そして2020年4月13日に、SUVの上級車種とされるトヨタ・ハリアーのフルモデルチェンジが発表された。発売は2020年6月のため価格などの詳細は未定だが、現行トヨタRAV4と同じエンジンやプラットフォームを使って機能を進化させる。
ハリアーで注目されるのは、従来型が長期間にわたり堅調に売れてきたことだ。従来型の発売は2013年と古いが、2019年には1カ月平均で3000台以上を登録した。この販売実績は、同価格帯の車種ならトヨタ・クラウンやトヨタ・アルファード、SUVではミドルサイズの日産エクストレイルと同等になる。ハリアーがLサイズで売れ筋価格帯も330~450万円に達することも考えると、息の長い人気を得た。
従来型ハリアーが発売された2013年ごろ、トヨタではSUVのラインアップが不足していた。RAV4の発売は2005年、トヨタ・ラッシュは2006年と古い。トヨタ・ヴァンガードは2007年の発売ながら堅調に売れていたが、次第に伸び悩んでくる。トヨタ・ランドクルーザー/トヨタ・ランドクルーザープラド/トヨタFJクルーザーは、後輪駆動をベースにしたオフロードSUVだから、一般ユーザーに向けて大量に売れる車種ではない。
スポーティ指向や上質感が新型ハリアーの個性になっている
そこに従来型ハリアーが登場したから待望の新型車となり、2014年には1カ月平均で5410台を登録。ノアと同等の好調な売れ行きであった。高人気の背景にはハリアーの個性があった。初代と2代目ハリアーは、レクサスRXの日本仕様だったが、3代目は異なる。RXの国内販売が開始されたのを受けて、国内のニーズを強く意識したRXとは異なる上級SUVとして発展させた。
たとえばフロントグリルには、半透明のレンズを装着して洗練された雰囲気に仕上げている。インパネなどの内装には合成皮革が使われ、ステッチ(縫い目)も備わり上質に仕上げた。居住空間は前後席ともに広く、大人4名が快適に乗車できる。荷室容量も十分に確保されて荷物も積みやすい。
この上質感と広い室内は、楽しさと実用性を両立させたSUVの特徴にもピタリと合致する。共感するユーザーも多く、まず子育てを終えた中年層のクルマ好きが注目した。若いころはスポーティクーペなどに乗り、子育て中はミニバンを使う。その後は再びクーペやセダンに戻ることも考えたが、ミニバンの高い天井に慣れるとクーペやセダンでは窮屈に感じてしまう。ユーザー自身の年齢も高まっているから、もはやクーペではないだろう。そこでSUVに目が向く。
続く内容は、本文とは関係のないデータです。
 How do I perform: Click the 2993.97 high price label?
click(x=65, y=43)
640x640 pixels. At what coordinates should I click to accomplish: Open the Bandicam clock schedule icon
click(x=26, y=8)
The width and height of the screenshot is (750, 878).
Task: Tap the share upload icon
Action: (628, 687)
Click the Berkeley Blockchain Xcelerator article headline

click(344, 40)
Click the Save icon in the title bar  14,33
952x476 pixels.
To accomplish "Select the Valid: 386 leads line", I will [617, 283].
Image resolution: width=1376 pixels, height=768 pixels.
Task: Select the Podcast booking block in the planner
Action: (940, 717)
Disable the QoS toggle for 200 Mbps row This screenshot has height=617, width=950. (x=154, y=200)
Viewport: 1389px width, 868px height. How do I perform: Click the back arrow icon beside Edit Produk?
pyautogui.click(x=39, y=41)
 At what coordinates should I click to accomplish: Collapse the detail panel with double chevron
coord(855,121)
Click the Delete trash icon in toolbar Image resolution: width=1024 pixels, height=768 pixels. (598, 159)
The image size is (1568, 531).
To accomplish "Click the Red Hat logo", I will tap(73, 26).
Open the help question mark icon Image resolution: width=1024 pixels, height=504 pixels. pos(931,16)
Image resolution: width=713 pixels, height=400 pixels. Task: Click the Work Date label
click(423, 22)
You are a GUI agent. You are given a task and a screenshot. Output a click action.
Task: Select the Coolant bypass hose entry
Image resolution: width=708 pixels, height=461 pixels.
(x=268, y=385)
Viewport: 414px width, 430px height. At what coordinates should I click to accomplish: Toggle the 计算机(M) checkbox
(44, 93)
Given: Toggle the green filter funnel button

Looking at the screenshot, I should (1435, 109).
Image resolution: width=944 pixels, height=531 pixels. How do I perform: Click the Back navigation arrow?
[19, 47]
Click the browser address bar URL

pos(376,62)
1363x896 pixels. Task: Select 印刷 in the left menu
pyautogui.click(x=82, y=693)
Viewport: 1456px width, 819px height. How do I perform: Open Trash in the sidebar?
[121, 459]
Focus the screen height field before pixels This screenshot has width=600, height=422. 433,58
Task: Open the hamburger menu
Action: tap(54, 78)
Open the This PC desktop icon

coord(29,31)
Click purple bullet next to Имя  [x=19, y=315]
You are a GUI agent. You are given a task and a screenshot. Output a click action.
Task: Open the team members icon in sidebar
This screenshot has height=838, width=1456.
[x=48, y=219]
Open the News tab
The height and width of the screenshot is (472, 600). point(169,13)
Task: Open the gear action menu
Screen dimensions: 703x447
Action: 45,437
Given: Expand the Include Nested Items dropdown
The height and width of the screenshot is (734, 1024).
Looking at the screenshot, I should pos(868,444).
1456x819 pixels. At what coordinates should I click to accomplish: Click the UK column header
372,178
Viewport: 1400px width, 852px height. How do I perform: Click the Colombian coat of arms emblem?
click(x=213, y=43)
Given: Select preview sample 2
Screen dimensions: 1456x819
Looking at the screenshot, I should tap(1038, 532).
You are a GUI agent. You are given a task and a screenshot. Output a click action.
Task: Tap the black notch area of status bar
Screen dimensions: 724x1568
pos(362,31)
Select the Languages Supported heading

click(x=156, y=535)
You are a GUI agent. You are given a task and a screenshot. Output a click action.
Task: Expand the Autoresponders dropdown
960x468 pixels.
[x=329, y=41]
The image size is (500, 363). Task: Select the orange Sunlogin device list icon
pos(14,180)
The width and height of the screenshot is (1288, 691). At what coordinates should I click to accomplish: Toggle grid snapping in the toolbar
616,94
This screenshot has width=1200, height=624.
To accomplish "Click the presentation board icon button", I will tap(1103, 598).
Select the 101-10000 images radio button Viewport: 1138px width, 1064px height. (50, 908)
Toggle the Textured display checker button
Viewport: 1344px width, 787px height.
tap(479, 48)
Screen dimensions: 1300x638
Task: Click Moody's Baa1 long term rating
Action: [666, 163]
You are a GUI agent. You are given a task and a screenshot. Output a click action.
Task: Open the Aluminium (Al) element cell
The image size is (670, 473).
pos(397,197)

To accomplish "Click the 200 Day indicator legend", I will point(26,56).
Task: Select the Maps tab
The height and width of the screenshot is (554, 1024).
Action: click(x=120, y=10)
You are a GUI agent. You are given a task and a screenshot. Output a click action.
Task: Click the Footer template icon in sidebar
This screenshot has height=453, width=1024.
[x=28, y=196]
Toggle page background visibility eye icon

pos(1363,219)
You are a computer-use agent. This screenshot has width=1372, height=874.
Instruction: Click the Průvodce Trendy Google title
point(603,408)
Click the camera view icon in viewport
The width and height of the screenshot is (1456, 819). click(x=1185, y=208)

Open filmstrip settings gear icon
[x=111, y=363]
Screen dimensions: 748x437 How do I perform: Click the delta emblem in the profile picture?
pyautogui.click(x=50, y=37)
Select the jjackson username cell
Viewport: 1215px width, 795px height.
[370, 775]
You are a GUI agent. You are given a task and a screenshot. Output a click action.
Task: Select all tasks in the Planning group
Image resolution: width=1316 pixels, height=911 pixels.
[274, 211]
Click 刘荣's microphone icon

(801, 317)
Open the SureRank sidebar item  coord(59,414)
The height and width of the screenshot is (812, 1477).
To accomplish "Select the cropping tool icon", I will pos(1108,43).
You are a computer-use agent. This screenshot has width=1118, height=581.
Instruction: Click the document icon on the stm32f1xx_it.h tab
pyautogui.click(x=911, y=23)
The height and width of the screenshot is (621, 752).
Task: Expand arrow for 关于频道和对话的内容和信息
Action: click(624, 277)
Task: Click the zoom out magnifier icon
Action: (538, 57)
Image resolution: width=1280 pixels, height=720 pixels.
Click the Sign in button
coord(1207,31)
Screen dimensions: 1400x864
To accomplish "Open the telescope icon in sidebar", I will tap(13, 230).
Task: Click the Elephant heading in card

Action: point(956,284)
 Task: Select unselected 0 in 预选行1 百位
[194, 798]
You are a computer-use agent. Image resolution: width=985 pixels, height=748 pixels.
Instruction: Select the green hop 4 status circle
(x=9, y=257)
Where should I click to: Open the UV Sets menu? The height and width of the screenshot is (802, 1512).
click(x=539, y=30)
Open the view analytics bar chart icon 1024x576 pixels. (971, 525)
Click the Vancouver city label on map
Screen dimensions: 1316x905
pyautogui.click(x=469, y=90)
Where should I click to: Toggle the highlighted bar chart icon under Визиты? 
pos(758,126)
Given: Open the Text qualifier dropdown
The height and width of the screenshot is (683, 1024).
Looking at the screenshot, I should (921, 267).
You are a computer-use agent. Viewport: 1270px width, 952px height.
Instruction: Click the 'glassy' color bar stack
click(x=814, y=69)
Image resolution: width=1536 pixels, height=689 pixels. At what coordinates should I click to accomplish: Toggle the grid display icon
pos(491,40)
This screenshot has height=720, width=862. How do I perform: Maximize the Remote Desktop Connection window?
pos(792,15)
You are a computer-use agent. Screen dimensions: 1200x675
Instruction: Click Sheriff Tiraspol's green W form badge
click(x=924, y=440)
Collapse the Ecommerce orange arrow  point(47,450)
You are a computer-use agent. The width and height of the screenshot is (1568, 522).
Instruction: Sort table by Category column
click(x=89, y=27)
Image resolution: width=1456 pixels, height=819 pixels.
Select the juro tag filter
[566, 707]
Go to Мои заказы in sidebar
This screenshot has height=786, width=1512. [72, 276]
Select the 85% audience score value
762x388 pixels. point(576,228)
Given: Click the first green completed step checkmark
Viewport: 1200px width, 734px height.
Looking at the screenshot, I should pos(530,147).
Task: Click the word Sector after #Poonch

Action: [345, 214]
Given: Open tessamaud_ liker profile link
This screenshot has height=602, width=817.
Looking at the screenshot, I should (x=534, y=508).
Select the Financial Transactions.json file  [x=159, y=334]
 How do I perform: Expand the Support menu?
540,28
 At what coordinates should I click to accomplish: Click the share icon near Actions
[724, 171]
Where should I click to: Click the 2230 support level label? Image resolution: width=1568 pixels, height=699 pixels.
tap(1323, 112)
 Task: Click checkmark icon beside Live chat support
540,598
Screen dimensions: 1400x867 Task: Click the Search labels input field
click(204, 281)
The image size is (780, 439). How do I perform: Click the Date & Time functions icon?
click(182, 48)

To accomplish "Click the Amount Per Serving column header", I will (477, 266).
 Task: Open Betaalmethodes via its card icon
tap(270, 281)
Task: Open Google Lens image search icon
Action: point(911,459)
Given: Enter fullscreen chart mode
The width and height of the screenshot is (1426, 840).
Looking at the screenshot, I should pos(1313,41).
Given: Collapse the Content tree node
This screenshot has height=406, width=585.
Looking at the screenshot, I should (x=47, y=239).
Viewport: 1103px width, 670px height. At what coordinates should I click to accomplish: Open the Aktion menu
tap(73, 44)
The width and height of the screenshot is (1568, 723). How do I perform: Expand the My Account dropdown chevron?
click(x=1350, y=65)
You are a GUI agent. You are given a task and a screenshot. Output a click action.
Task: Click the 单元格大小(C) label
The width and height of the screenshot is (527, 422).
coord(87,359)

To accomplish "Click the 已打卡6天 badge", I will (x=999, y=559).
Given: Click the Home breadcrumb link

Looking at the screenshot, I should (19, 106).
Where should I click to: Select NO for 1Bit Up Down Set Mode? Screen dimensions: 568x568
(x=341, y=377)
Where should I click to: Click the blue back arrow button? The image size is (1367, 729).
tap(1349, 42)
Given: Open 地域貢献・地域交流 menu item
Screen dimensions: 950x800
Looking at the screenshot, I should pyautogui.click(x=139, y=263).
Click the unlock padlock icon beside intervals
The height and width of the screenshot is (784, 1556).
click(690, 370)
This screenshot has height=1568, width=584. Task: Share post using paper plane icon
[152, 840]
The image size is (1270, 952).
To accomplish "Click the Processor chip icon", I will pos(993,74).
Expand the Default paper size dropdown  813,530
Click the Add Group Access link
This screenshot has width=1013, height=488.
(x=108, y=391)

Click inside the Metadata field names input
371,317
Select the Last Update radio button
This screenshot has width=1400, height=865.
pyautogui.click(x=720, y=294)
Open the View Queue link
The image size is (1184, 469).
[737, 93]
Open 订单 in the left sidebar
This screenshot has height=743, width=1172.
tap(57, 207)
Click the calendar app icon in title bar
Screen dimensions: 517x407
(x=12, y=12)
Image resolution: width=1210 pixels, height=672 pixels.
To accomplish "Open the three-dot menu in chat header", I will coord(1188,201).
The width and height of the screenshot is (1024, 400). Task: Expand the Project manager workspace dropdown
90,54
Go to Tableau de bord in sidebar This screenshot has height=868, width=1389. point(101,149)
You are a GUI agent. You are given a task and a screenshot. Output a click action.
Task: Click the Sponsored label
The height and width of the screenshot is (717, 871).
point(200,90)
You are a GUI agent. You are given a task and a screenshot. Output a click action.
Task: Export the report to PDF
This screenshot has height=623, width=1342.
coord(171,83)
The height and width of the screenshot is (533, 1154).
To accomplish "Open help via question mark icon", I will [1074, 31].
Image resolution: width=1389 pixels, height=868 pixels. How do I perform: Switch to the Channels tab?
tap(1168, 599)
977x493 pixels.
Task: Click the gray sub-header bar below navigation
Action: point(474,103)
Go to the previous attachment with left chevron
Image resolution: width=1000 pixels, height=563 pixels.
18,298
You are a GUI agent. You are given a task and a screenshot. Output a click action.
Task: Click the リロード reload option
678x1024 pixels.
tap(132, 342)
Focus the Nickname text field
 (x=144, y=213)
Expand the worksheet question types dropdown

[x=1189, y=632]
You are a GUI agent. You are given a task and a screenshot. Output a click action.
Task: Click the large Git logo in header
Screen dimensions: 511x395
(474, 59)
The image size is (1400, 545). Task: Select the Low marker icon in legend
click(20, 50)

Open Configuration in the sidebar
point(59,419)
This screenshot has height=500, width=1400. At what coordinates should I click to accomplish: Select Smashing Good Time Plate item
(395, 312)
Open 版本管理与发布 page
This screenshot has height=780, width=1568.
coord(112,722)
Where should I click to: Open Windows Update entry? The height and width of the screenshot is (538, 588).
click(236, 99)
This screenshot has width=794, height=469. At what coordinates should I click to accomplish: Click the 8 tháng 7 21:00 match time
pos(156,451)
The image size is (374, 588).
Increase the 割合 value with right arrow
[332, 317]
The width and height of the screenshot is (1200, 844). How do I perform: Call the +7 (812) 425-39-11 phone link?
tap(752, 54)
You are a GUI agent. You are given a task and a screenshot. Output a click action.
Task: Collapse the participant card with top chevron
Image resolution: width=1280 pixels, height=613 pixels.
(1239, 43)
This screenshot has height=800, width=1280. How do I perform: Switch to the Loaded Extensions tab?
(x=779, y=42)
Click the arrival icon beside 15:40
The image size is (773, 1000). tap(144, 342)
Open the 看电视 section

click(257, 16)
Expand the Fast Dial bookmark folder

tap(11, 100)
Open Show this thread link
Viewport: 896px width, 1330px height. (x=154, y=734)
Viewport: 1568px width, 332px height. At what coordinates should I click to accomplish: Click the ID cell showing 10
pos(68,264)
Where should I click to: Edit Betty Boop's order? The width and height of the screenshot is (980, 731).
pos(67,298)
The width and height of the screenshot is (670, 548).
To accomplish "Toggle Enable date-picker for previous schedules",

スポーティなマツダCX-5もあるが、フォーマルな雰囲気が好みならハリアーを選ぶ。
ハリアーを販売するトヨペット店に尋ねると「さまざまなお客様がハリアーに乗り替えている。トヨペット店が扱うマークXやアルファード、トヨタ店のクラウンからの乗り替えもある。さらにフォルクスワーゲン・ゴルフのような輸入車のお客様もハリアーを目当てに来店される」という。
SUVはもともと悪路走破力の優れたオフロード4WDとしてスタートしたから、シティ派になった今でも、CX-5、スバル・フォレスター、トヨタC-HRなどスポーティ指向が強い。その点でハリアーには、トヨタの上級車種らしいクラウンやアルファードに通じる洗練された上質感がある。多くのユーザーがそこに魅力を感じて息の長い人気車になった。
この個性は、今ではハリアーにとって大切な財産であり伝統だ。エンジンやプラットフォームを刷新させる新型ハリアーも、内外装のデザインや車両に漂う雰囲気は、従来型を踏襲している。